QUESTIONS ON THE MATERIAL
1. Copy the part of the asbestos article that runs from "Banning Asbestos: Saves" down to "annual global output.", word for word.
2. Write the next part of the article on banning asbestos, beginning after its last sentence shown.

PASSAGE TO READ
____

Jun 14 2017

Banning Asbestos: Saves Money and Lives!

June 14, 2017: The World Health Organization released the English version of its Asbestos Fact Sheet 4 at the 6th Ministerial Conference on Environment and Health (E&H) in Ostrava, Czech Republic; a Russian version is due out shortly with other translations to follow. The choice of venue to launch this new resource was appropriate as the focus of the three-day E&H event is to “to take action to address the 1.4 million annual deaths from polluted environments” in Europe.1 While the 28 member countries of the European Union have banned asbestos, others like Russia, Kazakhstan, Kyrgyzstan, Ukraine and Belarus have not. In fact, asbestos production in Russia and Kazakhstan accounts for 60+% of annual global output.

To maximize the impact of the new fact sheet, a side event entitled: Advancing the elimination of asbestos-related diseases is being held tomorrow (June 14) within the framework of the E&H conference to compare and contrast national strategies for eliminating asbestos-related diseases, reducing environmental and occupational asbestos exposures, assessing the costs and benefits of the continued use of asbestos and learning about up-to-date technologies for the disposal of toxic waste and the remediation of contaminated buildings and land.2 As the languages of this event are English and Russian it is not too much of a stretch to suppose that the delegates will include asbestos industry apologists from Eastern Europe who continue to toe the industry line that asbestos can be used safely under controlled conditions. Amongst the findings in the new WHO text which they will find the most objectionable are the following:

  • “There is no evidence for a safe threshold for the carcinogenic effect of asbestos. As increased cancer risks have been observed in populations exposed to a very low level, the most efficient way to eliminate asbestos-related diseases it to stop using all forms of asbestos.”
  • “All forms of asbestos, including chrysotile, are carcinogenic to humans.”

____

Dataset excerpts
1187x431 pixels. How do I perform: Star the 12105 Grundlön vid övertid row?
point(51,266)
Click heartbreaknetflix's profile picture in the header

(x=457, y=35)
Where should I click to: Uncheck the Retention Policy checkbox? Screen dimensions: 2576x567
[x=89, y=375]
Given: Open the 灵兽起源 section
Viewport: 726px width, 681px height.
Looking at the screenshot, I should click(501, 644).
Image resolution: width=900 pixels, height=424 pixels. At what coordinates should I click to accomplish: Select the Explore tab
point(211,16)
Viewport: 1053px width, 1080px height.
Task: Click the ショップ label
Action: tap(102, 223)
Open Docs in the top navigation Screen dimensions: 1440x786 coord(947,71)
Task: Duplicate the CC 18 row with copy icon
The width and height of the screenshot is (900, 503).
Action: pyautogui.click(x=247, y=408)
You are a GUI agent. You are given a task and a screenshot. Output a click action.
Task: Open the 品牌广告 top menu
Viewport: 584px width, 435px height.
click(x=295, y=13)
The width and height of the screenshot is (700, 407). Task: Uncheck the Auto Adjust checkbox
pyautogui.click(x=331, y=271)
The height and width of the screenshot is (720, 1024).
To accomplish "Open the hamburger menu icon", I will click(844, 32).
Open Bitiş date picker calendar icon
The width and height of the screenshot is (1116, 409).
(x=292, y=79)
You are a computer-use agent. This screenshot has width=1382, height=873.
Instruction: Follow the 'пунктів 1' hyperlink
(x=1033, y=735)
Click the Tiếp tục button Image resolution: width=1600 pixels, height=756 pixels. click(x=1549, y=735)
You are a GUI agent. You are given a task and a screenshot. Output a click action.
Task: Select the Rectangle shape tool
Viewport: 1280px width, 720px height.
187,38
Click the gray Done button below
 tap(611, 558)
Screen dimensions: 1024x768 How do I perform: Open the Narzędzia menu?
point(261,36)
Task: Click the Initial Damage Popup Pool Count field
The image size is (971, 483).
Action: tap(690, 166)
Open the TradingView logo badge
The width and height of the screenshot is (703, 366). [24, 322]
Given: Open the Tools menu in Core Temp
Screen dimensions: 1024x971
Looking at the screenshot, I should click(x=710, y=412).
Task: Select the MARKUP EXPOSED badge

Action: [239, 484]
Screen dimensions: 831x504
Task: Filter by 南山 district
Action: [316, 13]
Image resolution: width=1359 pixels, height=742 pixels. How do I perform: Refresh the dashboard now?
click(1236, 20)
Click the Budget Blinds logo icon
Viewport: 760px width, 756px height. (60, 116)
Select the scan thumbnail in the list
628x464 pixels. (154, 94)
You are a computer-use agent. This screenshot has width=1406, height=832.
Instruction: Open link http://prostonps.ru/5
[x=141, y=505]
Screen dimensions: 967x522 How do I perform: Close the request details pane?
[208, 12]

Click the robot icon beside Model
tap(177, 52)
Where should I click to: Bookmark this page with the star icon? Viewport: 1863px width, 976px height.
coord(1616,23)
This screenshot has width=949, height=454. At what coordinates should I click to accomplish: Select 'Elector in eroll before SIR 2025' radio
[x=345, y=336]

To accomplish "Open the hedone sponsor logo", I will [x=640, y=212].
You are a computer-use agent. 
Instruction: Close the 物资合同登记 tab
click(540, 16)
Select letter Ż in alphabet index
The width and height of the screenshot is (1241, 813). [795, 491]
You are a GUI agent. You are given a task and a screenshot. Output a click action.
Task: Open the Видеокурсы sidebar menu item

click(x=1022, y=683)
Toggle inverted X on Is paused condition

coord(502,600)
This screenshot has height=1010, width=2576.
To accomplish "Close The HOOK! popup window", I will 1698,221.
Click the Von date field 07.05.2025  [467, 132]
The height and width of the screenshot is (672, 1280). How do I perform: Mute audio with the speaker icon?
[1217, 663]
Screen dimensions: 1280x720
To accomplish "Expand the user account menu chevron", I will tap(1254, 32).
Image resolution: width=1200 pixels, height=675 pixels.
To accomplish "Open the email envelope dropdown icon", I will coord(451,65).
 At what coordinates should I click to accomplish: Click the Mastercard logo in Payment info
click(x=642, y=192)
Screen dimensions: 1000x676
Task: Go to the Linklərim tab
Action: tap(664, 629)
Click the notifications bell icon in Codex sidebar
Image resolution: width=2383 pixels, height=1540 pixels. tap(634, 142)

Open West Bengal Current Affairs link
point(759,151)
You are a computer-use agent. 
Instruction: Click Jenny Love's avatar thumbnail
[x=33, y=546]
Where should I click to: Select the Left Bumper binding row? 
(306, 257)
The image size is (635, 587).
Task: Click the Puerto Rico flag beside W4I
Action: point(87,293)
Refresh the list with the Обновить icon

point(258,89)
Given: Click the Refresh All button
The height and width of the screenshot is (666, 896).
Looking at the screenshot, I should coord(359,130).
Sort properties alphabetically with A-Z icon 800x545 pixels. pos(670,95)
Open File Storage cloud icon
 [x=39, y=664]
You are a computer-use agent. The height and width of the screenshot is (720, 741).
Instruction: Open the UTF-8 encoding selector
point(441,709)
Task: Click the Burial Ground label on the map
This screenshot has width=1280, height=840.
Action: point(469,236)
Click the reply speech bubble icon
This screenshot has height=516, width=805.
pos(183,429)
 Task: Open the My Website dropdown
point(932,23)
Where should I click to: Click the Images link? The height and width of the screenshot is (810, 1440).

____

TASK-BY-TASK OUTPUTS
1.
Banning Asbestos: Saves Money and Lives!

June 14, 2017: The World Health Organization released the English version of its Asbestos Fact Sheet 4 at the 6th Ministerial Conference on Environment and Health (E&H) in Ostrava, Czech Republic; a Russian version is due out shortly with other translations to follow. The choice of venue to launch this new resource was appropriate as the focus of the three-day E&H event is to “to take action to address the 1.4 million annual deaths from polluted environments” in Europe.1 While the 28 member countries of the European Union have banned asbestos, others like Russia, Kazakhstan, Kyrgyzstan, Ukraine and Belarus have not. In fact, asbestos production in Russia and Kazakhstan accounts for 60+% of annual global output.

2.
  • “About 70% of workers do not have any insurance to compensate them in case of occupational diseases and injuries.”
  • “There are no observable mid- or long-term negative economic impacts from bans or a decline in asbestos production or consumption at the country levels, nor observable persistent negative effects at the regional level.”

The four-page fact sheet makes the long-term costs to society of asbestos consumption crystal clear. The only ones who profit from the use of asbestos are the mine owners and asbestos entrepreneurs. Their profits are obtained at a horrific cost to workers and citizens who pay the bill for the ill health, premature deaths and remediation of structural and environmental contamination as explained in the final recommendation:

“There are substantial and increasing costs associated with the continuing production and use of asbestos. The long-term negative effects far outweigh any short-term economic benefits. Substantial health costs, long-term remediation and additional litigation costs (see Fig. 2) further reinforce banning all uses and the production of asbestos as early as possible in favour of sustainable and healthy economic development.”3

1 Sixth Ministerial Conference on Environment and Health.

2 Advancing the elimination of asbestos-related diseases.

3 World Health Organization: Elimination of Asbestos-Related Diseases, June 13, 2017.